Input for this task
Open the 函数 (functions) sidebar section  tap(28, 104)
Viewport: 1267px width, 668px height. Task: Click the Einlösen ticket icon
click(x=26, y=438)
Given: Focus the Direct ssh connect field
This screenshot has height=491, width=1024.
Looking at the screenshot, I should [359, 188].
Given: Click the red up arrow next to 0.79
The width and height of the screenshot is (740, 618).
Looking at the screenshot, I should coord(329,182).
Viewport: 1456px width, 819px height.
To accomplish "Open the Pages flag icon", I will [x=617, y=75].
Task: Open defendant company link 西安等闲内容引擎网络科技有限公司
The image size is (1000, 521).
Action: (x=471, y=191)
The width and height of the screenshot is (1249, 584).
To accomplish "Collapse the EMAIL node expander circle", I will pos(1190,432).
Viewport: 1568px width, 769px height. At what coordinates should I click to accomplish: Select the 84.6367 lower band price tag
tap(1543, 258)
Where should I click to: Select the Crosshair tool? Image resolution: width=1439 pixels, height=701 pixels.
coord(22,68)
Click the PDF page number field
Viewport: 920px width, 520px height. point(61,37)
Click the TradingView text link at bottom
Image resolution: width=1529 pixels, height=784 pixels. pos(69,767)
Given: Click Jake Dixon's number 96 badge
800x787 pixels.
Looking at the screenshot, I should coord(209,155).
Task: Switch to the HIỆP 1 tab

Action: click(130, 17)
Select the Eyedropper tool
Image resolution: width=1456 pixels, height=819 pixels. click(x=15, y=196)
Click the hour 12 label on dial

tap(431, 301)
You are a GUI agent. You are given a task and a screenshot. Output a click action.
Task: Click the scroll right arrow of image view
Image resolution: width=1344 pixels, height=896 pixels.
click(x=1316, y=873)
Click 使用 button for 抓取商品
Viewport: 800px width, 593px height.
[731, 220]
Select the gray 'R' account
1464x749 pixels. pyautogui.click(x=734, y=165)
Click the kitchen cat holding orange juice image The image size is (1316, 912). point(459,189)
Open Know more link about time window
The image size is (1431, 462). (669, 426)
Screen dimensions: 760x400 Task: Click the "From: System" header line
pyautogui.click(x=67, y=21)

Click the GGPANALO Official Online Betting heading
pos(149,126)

The request
Identify each line of the items above that contains the word "accomplish" and copy those lines in full.

Written answer
To accomplish "Open the Pages flag icon", I will [x=617, y=75].
To accomplish "Collapse the EMAIL node expander circle", I will pos(1190,432).
Viewport: 1568px width, 769px height. At what coordinates should I click to accomplish: Select the 84.6367 lower band price tag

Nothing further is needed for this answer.